WHAT THIS TASK INVOLVES
Below is some data. Retype exactly the lines starting at the one with "Expand the Services" and ending at the one with "Toggle sort order on the 名称 column".

EXERCISE MATERIAL
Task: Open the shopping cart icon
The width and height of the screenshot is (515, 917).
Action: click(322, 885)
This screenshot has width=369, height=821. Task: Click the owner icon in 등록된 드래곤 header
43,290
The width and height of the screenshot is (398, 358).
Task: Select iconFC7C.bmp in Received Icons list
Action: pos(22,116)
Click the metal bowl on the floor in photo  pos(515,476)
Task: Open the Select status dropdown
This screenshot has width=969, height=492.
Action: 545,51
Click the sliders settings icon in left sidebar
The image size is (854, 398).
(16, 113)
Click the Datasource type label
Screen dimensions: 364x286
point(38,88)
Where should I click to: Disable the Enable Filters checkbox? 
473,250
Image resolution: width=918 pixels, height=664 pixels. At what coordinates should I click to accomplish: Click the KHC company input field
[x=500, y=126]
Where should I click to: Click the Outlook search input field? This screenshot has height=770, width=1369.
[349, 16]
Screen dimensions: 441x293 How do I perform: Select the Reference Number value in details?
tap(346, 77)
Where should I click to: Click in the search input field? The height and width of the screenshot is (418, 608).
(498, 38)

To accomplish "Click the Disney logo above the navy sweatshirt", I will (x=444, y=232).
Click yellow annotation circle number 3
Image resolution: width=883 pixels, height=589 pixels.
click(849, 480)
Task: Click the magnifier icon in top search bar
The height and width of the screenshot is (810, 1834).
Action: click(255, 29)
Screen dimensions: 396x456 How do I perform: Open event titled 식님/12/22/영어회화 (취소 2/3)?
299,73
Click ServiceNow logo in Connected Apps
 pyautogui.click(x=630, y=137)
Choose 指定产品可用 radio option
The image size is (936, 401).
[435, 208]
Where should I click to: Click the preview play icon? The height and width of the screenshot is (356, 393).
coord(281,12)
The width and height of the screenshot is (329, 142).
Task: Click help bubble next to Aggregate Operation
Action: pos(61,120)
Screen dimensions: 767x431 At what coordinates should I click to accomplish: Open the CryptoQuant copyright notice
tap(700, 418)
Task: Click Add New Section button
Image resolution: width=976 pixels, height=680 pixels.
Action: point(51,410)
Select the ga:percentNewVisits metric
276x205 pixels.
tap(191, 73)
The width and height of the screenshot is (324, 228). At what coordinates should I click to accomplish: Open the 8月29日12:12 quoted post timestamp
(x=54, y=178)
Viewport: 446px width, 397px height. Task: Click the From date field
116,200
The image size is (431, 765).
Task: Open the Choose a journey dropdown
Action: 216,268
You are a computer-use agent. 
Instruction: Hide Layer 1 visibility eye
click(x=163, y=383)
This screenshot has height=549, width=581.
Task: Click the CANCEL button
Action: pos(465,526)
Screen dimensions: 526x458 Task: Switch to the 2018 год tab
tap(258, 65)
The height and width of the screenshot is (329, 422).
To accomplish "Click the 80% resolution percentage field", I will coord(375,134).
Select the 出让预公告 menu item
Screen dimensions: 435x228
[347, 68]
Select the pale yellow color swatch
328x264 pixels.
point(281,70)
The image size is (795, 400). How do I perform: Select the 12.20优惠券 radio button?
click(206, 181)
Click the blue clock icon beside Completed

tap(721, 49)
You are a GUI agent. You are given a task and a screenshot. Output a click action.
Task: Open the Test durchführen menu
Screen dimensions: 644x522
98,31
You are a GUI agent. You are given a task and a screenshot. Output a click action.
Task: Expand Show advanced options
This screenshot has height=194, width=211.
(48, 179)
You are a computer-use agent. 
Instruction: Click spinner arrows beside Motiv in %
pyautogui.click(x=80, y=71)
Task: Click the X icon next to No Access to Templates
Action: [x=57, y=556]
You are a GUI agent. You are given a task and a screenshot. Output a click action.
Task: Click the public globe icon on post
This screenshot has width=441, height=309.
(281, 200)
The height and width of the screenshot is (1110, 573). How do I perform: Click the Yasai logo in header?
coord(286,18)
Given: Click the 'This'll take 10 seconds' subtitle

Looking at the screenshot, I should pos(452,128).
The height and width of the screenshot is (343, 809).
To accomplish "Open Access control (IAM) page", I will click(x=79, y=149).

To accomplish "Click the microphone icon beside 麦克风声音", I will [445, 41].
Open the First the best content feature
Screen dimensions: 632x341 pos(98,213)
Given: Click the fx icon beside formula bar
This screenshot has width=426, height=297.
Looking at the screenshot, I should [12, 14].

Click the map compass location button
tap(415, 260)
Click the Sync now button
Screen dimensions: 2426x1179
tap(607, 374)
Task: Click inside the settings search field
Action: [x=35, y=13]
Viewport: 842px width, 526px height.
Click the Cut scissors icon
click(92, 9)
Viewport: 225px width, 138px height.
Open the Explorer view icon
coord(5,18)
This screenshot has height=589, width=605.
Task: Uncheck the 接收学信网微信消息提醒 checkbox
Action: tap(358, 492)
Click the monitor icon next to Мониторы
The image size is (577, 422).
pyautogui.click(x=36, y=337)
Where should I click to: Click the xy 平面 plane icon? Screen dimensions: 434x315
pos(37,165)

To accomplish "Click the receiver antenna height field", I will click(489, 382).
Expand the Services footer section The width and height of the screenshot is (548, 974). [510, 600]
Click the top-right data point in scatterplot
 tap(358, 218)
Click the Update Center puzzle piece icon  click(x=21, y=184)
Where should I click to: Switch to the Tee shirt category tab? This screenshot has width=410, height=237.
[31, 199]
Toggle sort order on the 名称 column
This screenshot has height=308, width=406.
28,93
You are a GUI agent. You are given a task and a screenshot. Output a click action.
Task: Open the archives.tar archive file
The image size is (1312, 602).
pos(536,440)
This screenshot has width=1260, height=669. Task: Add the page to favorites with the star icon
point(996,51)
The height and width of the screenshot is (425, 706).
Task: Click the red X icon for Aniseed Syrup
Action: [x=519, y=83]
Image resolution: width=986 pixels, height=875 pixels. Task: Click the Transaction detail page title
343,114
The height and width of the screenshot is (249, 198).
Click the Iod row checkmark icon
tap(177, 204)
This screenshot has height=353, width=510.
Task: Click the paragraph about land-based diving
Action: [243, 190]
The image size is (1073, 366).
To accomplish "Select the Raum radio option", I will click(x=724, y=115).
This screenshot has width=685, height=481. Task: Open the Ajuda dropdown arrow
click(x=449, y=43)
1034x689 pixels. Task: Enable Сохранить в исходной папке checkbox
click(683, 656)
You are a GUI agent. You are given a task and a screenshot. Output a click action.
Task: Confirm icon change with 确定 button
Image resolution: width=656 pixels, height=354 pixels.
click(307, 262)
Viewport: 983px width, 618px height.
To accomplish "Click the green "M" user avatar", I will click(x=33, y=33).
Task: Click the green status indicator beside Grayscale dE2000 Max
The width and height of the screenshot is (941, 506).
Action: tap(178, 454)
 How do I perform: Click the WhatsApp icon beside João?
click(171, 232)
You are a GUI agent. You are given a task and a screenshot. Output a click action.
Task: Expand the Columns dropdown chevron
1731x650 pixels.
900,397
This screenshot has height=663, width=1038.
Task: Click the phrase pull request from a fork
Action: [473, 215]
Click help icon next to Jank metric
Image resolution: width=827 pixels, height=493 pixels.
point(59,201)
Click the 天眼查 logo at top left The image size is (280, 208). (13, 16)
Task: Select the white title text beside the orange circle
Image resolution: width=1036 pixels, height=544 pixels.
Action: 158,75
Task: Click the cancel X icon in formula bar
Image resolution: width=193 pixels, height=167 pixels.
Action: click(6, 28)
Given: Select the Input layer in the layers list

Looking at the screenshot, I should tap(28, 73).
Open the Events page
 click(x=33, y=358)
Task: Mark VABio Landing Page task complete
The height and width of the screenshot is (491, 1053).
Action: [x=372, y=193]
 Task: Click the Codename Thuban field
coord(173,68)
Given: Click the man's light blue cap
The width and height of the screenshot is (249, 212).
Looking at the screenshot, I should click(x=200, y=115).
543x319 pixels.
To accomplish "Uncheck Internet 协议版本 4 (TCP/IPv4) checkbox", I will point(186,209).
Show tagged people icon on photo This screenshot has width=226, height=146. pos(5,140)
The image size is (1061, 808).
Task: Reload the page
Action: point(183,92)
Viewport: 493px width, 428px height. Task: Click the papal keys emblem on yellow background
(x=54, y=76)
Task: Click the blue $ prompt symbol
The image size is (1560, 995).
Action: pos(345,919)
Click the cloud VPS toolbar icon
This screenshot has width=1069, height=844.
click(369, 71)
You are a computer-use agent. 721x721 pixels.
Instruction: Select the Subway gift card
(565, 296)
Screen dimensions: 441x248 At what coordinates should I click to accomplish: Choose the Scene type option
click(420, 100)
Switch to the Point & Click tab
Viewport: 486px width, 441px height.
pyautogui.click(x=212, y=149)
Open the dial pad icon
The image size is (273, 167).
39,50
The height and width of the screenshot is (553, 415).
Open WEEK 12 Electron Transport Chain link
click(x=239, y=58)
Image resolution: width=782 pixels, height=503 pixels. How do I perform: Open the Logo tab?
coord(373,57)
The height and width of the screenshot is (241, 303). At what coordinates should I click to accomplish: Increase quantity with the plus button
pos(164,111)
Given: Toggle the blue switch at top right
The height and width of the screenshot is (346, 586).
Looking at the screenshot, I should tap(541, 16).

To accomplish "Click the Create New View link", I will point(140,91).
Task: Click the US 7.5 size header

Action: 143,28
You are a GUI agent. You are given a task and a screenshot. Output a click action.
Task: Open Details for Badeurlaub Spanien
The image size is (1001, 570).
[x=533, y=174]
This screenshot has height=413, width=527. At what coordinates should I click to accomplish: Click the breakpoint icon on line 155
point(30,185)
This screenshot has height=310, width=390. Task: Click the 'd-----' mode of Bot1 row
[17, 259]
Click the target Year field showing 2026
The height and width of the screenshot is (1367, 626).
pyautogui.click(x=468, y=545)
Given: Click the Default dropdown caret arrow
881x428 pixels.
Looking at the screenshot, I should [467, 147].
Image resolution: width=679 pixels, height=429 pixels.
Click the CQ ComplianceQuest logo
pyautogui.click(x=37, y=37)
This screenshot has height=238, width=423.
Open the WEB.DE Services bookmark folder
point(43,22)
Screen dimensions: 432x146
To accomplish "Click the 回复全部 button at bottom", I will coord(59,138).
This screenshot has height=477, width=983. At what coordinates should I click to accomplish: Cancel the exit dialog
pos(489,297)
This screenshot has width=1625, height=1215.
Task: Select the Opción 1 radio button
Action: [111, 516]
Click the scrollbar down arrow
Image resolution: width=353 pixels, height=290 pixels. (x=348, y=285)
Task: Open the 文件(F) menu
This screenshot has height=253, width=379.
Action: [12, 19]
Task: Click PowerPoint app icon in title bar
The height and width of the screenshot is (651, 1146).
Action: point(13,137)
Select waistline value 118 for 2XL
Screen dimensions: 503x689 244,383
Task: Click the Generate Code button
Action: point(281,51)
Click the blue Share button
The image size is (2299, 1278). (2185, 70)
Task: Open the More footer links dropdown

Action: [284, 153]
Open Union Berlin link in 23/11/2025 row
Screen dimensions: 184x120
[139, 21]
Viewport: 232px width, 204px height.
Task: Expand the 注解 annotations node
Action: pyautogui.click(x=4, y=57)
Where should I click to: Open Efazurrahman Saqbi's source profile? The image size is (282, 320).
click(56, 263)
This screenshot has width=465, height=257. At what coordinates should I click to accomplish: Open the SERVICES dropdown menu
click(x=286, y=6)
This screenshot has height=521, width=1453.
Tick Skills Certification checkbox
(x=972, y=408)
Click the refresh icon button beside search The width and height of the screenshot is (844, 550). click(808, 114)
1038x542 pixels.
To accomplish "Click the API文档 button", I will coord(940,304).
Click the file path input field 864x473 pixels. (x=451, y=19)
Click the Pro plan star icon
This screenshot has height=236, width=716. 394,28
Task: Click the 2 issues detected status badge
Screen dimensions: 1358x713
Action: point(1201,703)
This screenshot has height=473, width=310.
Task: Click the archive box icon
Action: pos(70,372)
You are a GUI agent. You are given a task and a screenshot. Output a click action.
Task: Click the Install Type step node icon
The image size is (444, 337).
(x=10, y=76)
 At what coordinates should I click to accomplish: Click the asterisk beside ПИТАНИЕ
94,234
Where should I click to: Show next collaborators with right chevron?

COMPLETED TASK
Expand the Services footer section The width and height of the screenshot is (548, 974). [510, 600]
Click the top-right data point in scatterplot
 tap(358, 218)
Click the Update Center puzzle piece icon  click(x=21, y=184)
Where should I click to: Switch to the Tee shirt category tab? This screenshot has width=410, height=237.
[31, 199]
Toggle sort order on the 名称 column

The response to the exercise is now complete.